==== PASSAGE PROVIDED ====
Sunday, April 24, 2011

Air Ace Picture Library 298 Superfort Strike

The retrospectoscope of political correctness is not kind to Superfort Strike. This is the type of pocket war comic that detractors love to cite and nostalgia romantics choose to ignore.
I know the Japanese are the bad guys in these things but when the 'narrator' of the story portrays the enemy in an outwardly racist manner it's time to take a time out. There's also a strange cultural cringe happening in this story as well. Even though this is clearly a story about Americans in American planes over the Pacific - the Fleetway editors no doubt felt the need to reassure their readers that Americans are really like the British and that the British also had a role to play in the Pacific.
Superfort Strike reads like a story that didn't have these elements to start off with and it feels like an over enthusiastic and clumsy editor got to the story and had to insert these facts just in case a story only about Americans would confuse a young reader.
There's some great detail in the drawings, however I can't help but feeling that the artist preferred drawing objects instead of people.
The story is quite good - even though our modern sensibilities are distracted by the talk of 'yellow hoards' and 'yeoman stock from Kentucky'. Lieutenant Slim Allister is pilot who doesn't understand the full gravity of the war and he is given a harsh reality check when he is forced to lie, on orders, to his crew about the true intent of their missions. He suffers unspeakable anguish as he watches the trust of his men melt away. Needles to say that of course everything works out in the end.
There's much good in Superfort Strike - it's just sad that the distractions have not stood the test of time. 

It's not good when the narration is hopelessly racist.

A floppy fringe means you're a good guy.
==== PROVIDED RECORDS ====
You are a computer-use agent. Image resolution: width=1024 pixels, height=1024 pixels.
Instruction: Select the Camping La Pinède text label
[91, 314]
====
==== PROVIDED RECORDS ====
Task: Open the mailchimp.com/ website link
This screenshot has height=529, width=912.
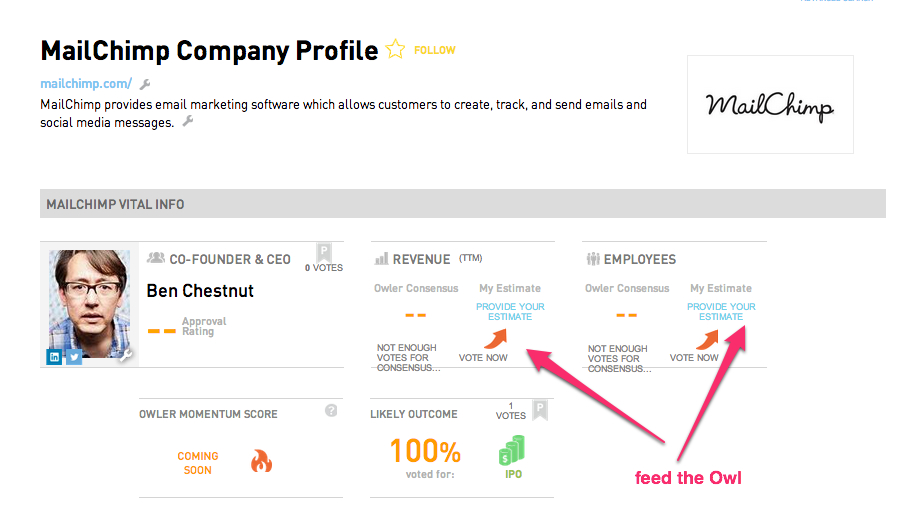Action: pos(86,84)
====
### [SHORT TASK A]
Reproduce the passage of the Superfort Strike review from "The retrospectoscope of" up to and including "in the Pacific.", character for character.
### [SHORT TASK B]
List each line of the entries that contains the string "width", treating uppercase and lowercase as different.

### [TASK OUTPUT A]
The retrospectoscope of political correctness is not kind to Superfort Strike. This is the type of pocket war comic that detractors love to cite and nostalgia romantics choose to ignore.
I know the Japanese are the bad guys in these things but when the 'narrator' of the story portrays the enemy in an outwardly racist manner it's time to take a time out. There's also a strange cultural cringe happening in this story as well. Even though this is clearly a story about Americans in American planes over the Pacific - the Fleetway editors no doubt felt the need to reassure their readers that Americans are really like the British and that the British also had a role to play in the Pacific.

### [TASK OUTPUT B]
You are a computer-use agent. Image resolution: width=1024 pixels, height=1024 pixels.
This screenshot has height=529, width=912.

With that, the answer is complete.